Victor Harris, Big Chief of the Mandingo Warriors, Spirit of Fi-Yi-Yi

The first retrospective exhibition of the work of New Orleans Mardi Gras Indian Victor Harris, Big Chief of the Mandingo Warriors, Spirit of Fi-Yi-Yi presented at the New Orleans Museum of Art as part of Prospect.1 New Orleans, featured nine of the remaining suits and shields from Harris’ twenty-five years as Big Chief (1984-2009) alongside documentary photographs by Jeffrey D. Ehrenreich, Michael P. Smith, Keith Calhoun and Sylvester Francis and video footage from Francis of the Backstreet Cultural Museum.

Having begun suiting as a Mardi Gras Indian at age fifteen, Victor Harris became the longest continuously suiting Mardi Gras Indian alive with forty-three years of suiting, following the untimely death of Chief of Chiefs Allison “Tootie” Montana, Big Chief of the Yellow Pocahontas. A Flagboy for the Yellow Pocahontas tribe since the mid-1960s, Harris became Big Chief of his own tribe, the Mandingo Warriors, in 1984, after the epiphanic first calling of the Spirit of Fi-Yi-Yi, originally wearing a black suit. Every decade, the coming of the Spirit of Fi-Yi-Yi is remembered with an anniversary black suit.

The tenth anniversary black suit of 1994, which symbolizes the second coming of the spirit of Fi-Yi-Yi, opened Harris’ exhibition at the New Orleans Museum of Art. Preserved by the Louisiana State Museum, the 1994 black suit was accompanied by seven other suits, usually displayed at the Backstreet Cultural Museum, as well as three masks from Harris’ personal collection. Of the twenty-five Big Chief suits created by Harris and Fi-Yi-Yi, only nine have survived the passing of time, hurricane Katrina and other catastrophes.
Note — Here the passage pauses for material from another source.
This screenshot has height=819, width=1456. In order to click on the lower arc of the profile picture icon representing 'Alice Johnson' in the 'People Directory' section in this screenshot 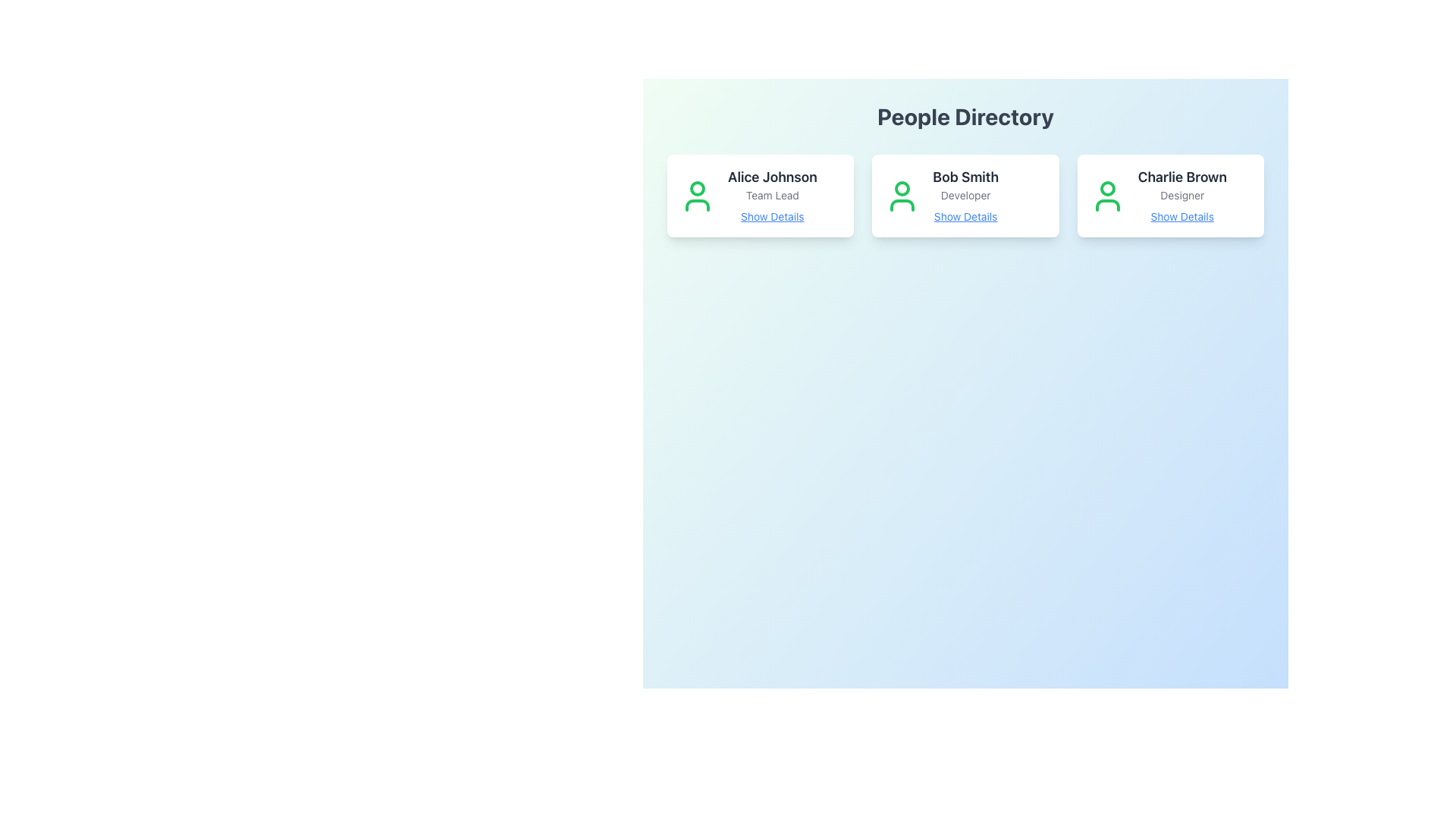, I will do `click(697, 205)`.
The missing suits were represented through a series of photographs from Keith Calhoun, Jeffrey David Ehrenreich, Sylvester Francis and Michael P. Smith as well as through footage from Francis. Both the photographs and the footage allow insights into the spiritual nature of the Mardi Gras Indian practice of Big Chief Victor Harris and Fi-Yi-Yi. The suits are only the starting point of what is ultimately a transformative experience that includes marching, dancing, singing, and drumming.

A work by the community, for the community, Harris’ suits require communal labor. Fi-Yi-Yi members, led by Master Designer Jack Robertson, painstakingly make and assemble patterns, sew fabric, beads, feathers and sequins to achieve the suit that will be worn by their spokesman and representative, Big Chief Victor Harris, on Mardi Gras Day, St. Joseph Night, and Super Sunday, among other ceremonial and ritual occasions. Each year a new suit, a new color, a new totemic animal, and a dedication, epitomize Harris’s artistic and spiritual vision.
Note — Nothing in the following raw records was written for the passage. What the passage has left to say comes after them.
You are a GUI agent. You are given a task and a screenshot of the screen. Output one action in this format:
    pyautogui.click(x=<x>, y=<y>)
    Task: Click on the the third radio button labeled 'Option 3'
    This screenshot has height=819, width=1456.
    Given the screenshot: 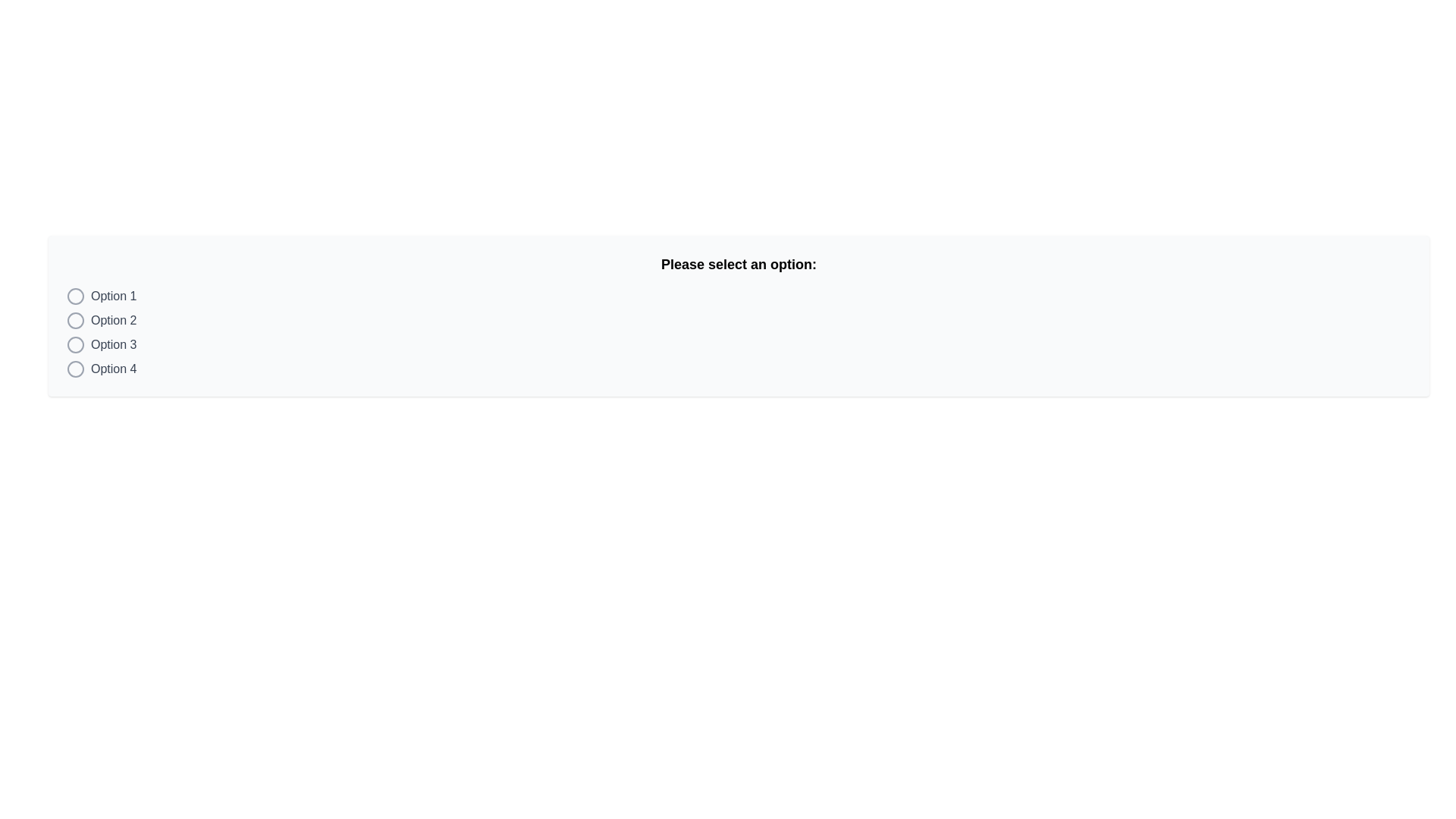 What is the action you would take?
    pyautogui.click(x=75, y=345)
Starting with the Fi-Yi-Yi colors Black, Gold, Red and Green, the pan-African colors that symbolize Fi-Yi-Yi’s adherence to African tradition, Harris’s suits have included a wide array of other colors (blue, yellow, purple, brown, silver and white) totemic (Crocodile, Zebra, Rhinoceros, Bee, Horse,) and mythological (Unicorn) animals to create a truly original cosmogony that is the incarnation of the achievements and aspirations of his community. The year 2015 represents the 4th coming of the Spirit of Fi-Yi-Yi and Harris’s fiftieth anniversary as the longest continuously suiting Mardi Gras Indian.